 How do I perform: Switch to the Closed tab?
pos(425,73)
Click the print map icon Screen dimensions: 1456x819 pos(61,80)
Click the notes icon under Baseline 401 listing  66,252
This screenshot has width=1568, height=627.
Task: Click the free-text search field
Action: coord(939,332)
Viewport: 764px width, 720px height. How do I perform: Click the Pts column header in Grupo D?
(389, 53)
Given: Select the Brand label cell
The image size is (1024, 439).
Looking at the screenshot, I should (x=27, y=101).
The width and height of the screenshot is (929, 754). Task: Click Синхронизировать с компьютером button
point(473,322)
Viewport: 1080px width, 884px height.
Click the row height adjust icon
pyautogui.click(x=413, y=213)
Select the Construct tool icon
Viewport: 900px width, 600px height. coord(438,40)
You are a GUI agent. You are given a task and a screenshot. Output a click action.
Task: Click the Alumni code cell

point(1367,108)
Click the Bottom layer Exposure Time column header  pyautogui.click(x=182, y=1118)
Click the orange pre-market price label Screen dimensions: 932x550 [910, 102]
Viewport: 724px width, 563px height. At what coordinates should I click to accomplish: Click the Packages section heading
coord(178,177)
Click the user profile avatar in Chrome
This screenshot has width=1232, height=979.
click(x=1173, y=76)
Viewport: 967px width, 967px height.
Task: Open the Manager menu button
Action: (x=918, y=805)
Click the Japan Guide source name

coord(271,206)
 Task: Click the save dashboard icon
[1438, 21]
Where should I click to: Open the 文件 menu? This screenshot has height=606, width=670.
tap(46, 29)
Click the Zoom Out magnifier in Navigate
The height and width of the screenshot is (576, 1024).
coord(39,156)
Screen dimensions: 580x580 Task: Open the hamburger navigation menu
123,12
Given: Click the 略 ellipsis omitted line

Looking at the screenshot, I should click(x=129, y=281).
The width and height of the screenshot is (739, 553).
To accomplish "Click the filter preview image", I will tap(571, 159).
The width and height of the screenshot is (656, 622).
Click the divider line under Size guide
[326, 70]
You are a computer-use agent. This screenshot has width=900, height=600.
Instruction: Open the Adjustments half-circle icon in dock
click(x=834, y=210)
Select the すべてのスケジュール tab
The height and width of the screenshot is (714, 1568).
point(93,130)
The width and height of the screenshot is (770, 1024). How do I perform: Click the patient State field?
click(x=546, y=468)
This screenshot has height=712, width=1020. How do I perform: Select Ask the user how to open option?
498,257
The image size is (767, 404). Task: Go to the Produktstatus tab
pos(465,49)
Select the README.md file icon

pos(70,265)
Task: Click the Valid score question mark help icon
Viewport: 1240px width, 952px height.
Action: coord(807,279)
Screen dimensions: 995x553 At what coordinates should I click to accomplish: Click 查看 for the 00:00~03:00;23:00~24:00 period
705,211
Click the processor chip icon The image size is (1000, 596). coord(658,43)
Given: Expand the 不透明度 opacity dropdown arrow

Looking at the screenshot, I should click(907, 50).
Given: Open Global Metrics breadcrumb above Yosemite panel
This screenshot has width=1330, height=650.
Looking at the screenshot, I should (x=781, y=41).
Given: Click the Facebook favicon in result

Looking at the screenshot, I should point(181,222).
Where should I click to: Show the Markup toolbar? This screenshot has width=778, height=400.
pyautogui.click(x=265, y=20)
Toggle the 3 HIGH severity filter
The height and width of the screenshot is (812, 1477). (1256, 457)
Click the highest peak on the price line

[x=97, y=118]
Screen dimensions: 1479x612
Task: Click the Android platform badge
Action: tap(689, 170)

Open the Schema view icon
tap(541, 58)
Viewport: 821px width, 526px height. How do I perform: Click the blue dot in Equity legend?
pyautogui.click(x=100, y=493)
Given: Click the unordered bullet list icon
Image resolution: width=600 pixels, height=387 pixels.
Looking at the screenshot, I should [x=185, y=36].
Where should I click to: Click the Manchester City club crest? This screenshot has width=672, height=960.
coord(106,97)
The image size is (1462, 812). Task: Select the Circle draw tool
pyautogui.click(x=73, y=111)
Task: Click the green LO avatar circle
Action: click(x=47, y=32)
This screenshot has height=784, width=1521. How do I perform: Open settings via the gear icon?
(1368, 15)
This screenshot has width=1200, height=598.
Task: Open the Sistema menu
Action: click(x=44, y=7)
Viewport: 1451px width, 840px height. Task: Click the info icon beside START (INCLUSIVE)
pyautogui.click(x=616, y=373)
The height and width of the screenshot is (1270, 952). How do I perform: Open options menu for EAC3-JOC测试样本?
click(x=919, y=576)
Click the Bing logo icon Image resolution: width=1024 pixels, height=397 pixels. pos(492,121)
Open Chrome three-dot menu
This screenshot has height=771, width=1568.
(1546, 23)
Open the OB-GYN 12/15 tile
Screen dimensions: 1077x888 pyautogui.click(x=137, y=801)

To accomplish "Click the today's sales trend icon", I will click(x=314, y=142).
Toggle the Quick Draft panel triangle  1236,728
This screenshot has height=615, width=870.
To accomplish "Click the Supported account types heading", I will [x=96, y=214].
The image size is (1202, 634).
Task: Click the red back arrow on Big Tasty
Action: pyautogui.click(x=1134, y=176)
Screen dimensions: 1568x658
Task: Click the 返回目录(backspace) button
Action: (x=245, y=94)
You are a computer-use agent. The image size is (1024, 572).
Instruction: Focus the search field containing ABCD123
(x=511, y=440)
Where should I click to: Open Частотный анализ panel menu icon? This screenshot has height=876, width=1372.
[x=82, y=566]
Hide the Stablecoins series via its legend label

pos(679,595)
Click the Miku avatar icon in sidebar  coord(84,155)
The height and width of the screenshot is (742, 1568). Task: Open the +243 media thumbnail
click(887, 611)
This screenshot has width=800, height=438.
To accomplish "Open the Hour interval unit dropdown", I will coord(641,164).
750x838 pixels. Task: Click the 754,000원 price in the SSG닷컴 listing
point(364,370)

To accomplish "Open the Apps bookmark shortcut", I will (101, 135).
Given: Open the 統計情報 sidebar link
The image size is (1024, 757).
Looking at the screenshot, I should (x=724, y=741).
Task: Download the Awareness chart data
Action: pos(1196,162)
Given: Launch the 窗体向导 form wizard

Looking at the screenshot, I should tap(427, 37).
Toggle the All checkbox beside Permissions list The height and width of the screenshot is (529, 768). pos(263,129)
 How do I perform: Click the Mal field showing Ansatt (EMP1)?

* **Written request**: Please edit the lines above so that every "How do I perform" reads "How can I do", leaving everything else unchanged.

* **Correct answer**:
 How can I do: Switch to the Closed tab?
pos(425,73)
Click the print map icon Screen dimensions: 1456x819 pos(61,80)
Click the notes icon under Baseline 401 listing  66,252
This screenshot has width=1568, height=627.
Task: Click the free-text search field
Action: coord(939,332)
Viewport: 764px width, 720px height. How can I do: Click the Pts column header in Grupo D?
(389, 53)
Given: Select the Brand label cell
The image size is (1024, 439).
Looking at the screenshot, I should (x=27, y=101).
The width and height of the screenshot is (929, 754). Task: Click Синхронизировать с компьютером button
point(473,322)
Viewport: 1080px width, 884px height.
Click the row height adjust icon
pyautogui.click(x=413, y=213)
Select the Construct tool icon
Viewport: 900px width, 600px height. coord(438,40)
You are a GUI agent. You are given a task and a screenshot. Output a click action.
Task: Click the Alumni code cell

point(1367,108)
Click the Bottom layer Exposure Time column header  pyautogui.click(x=182, y=1118)
Click the orange pre-market price label Screen dimensions: 932x550 [910, 102]
Viewport: 724px width, 563px height. At what coordinates should I click to accomplish: Click the Packages section heading
coord(178,177)
Click the user profile avatar in Chrome
This screenshot has width=1232, height=979.
click(x=1173, y=76)
Viewport: 967px width, 967px height.
Task: Open the Manager menu button
Action: (x=918, y=805)
Click the Japan Guide source name

coord(271,206)
 Task: Click the save dashboard icon
[1438, 21]
Where should I click to: Open the 文件 menu? This screenshot has height=606, width=670.
tap(46, 29)
Click the Zoom Out magnifier in Navigate
The height and width of the screenshot is (576, 1024).
coord(39,156)
Screen dimensions: 580x580 Task: Open the hamburger navigation menu
123,12
Given: Click the 略 ellipsis omitted line

Looking at the screenshot, I should click(x=129, y=281).
The width and height of the screenshot is (739, 553).
To accomplish "Click the filter preview image", I will tap(571, 159).
The width and height of the screenshot is (656, 622).
Click the divider line under Size guide
[326, 70]
You are a computer-use agent. This screenshot has width=900, height=600.
Instruction: Open the Adjustments half-circle icon in dock
click(x=834, y=210)
Select the すべてのスケジュール tab
The height and width of the screenshot is (714, 1568).
point(93,130)
The width and height of the screenshot is (770, 1024). How can I do: Click the patient State field?
click(x=546, y=468)
This screenshot has height=712, width=1020. How can I do: Select Ask the user how to open option?
498,257
The image size is (767, 404). Task: Go to the Produktstatus tab
pos(465,49)
Select the README.md file icon

pos(70,265)
Task: Click the Valid score question mark help icon
Viewport: 1240px width, 952px height.
Action: coord(807,279)
Screen dimensions: 995x553 At what coordinates should I click to accomplish: Click 查看 for the 00:00~03:00;23:00~24:00 period
705,211
Click the processor chip icon The image size is (1000, 596). coord(658,43)
Given: Expand the 不透明度 opacity dropdown arrow

Looking at the screenshot, I should click(907, 50).
Given: Open Global Metrics breadcrumb above Yosemite panel
This screenshot has width=1330, height=650.
Looking at the screenshot, I should (x=781, y=41).
Given: Click the Facebook favicon in result

Looking at the screenshot, I should point(181,222).
Where should I click to: Show the Markup toolbar? This screenshot has width=778, height=400.
pyautogui.click(x=265, y=20)
Toggle the 3 HIGH severity filter
The height and width of the screenshot is (812, 1477). (1256, 457)
Click the highest peak on the price line

[x=97, y=118]
Screen dimensions: 1479x612
Task: Click the Android platform badge
Action: tap(689, 170)

Open the Schema view icon
tap(541, 58)
Viewport: 821px width, 526px height. How can I do: Click the blue dot in Equity legend?
pyautogui.click(x=100, y=493)
Given: Click the unordered bullet list icon
Image resolution: width=600 pixels, height=387 pixels.
Looking at the screenshot, I should [x=185, y=36].
Where should I click to: Click the Manchester City club crest? This screenshot has width=672, height=960.
coord(106,97)
The image size is (1462, 812). Task: Select the Circle draw tool
pyautogui.click(x=73, y=111)
Task: Click the green LO avatar circle
Action: click(x=47, y=32)
This screenshot has height=784, width=1521. How can I do: Open settings via the gear icon?
(1368, 15)
This screenshot has width=1200, height=598.
Task: Open the Sistema menu
Action: click(x=44, y=7)
Viewport: 1451px width, 840px height. Task: Click the info icon beside START (INCLUSIVE)
pyautogui.click(x=616, y=373)
The height and width of the screenshot is (1270, 952). How can I do: Open options menu for EAC3-JOC测试样本?
click(x=919, y=576)
Click the Bing logo icon Image resolution: width=1024 pixels, height=397 pixels. pos(492,121)
Open Chrome three-dot menu
This screenshot has height=771, width=1568.
(1546, 23)
Open the OB-GYN 12/15 tile
Screen dimensions: 1077x888 pyautogui.click(x=137, y=801)

To accomplish "Click the today's sales trend icon", I will click(x=314, y=142).
Toggle the Quick Draft panel triangle  1236,728
This screenshot has height=615, width=870.
To accomplish "Click the Supported account types heading", I will [x=96, y=214].
The image size is (1202, 634).
Task: Click the red back arrow on Big Tasty
Action: pyautogui.click(x=1134, y=176)
Screen dimensions: 1568x658
Task: Click the 返回目录(backspace) button
Action: (x=245, y=94)
You are a computer-use agent. The image size is (1024, 572).
Instruction: Focus the search field containing ABCD123
(x=511, y=440)
Where should I click to: Open Частотный анализ panel menu icon? This screenshot has height=876, width=1372.
[x=82, y=566]
Hide the Stablecoins series via its legend label

pos(679,595)
Click the Miku avatar icon in sidebar  coord(84,155)
The height and width of the screenshot is (742, 1568). Task: Open the +243 media thumbnail
click(887, 611)
This screenshot has width=800, height=438.
To accomplish "Open the Hour interval unit dropdown", I will coord(641,164).
750x838 pixels. Task: Click the 754,000원 price in the SSG닷컴 listing
point(364,370)

To accomplish "Open the Apps bookmark shortcut", I will (101, 135).
Given: Open the 統計情報 sidebar link
The image size is (1024, 757).
Looking at the screenshot, I should (x=724, y=741).
Task: Download the Awareness chart data
Action: pos(1196,162)
Given: Launch the 窗体向导 form wizard

Looking at the screenshot, I should tap(427, 37).
Toggle the All checkbox beside Permissions list The height and width of the screenshot is (529, 768). pos(263,129)
 How can I do: Click the Mal field showing Ansatt (EMP1)?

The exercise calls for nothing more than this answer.